Montrer la « nation polonaise » à travers la diversité de ses traditions culturelles, sociales et religieuses, ses costumes : c’est la raison de l’intérêt des artistes pour les populations des campagnes de Cracovie ou des montagnes des Tatras, qui jouent un rôle essentiel dans la construction de l’identité nationale polonaise. Wlayslaw Jarocki (1879-1965) représente ici les Houtsoules, montagnards des Carpates orientales, aujourd’hui sur le territoire ukrainien, dont le folklore pittoresque éveilla l’intérêt des artistes.
Artiste de la Jeune Pologne, mouvement moderniste né de l’opposition à l’académisme, Stanislaw Wyspianski (1869-1907), qui commença sa formation en 1887 à l’École des beaux-arts de Cracovie sous la direction de Jan Matejko, visita Paris à trois reprises, en 1890, 1891 et 1894. Dans ce portrait à l’huile, l’un des rares de ce pastelliste talentueux, les aplats de couleurs primaires – rouge, bleu et jaune – cernés d’un trait noir et la simplification des formes témoignent de l’influence de Paul Gauguin.
En 1918, après 123 ans de domination étrangère, la IIe République de Pologne est proclamée. Sept ans plus tard, les artistes polonais qui exposent à l’Exposition internationale des arts décoratifs et industriels à Paris, rencontrent un grand succès. Zofia Stryjenska (1891-1976) orne le pavillon polonais de peintures monumentales aux formes géométrisées, qui s’inspirent de l’art populaire : cette artiste qui ambitionnait de créer un centre de la culture slave aux États-Unis et que l’on surnomme « princesse de la peinture polonaise » remporte le Grand Prix.
Lorsqu’éclate la Première Guerre mondiale, les Polonais sont mobilisés sous des bannières adverses, allemandes et autrichiennes d’une part, et russes d’autre part. Sur ce tableau commencé en 1917, le peintre Edward Okun (1872-1945) se représente avec son épouse, abritée sous une cape sombre, dans un décor stylisé, influencé par l’Art nouveau, qui met en scène des combats de serpents, dressant des ailes de papillons sortant de leur crâne, symbolisant la mort. Le couple tient à la main trois fleurs qui n’en font qu’une, symbole des trois parties de la Pologne, qui sera réunifiée en 1918.

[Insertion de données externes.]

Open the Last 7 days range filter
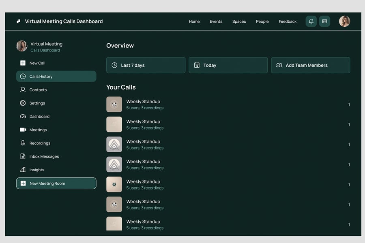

Tout au long du XIXe siècle, dans la Pologne partagée, la peinture du paysage, souvent empreint de nostalgie, se développe. La nature des anciens territoires polonais exalte le sentiment national. L’hiver, saison du sommeil de la nature, propice à la contemplation et à l’introspection, fascine particulièrement les artistes. Le motif du panorama enneigé traversé par une rivière est récurrent dans la peinture de Julian Falat (1853-1929), fasciné par la lumière matinale accentuant les effets d’ombre sur la neige.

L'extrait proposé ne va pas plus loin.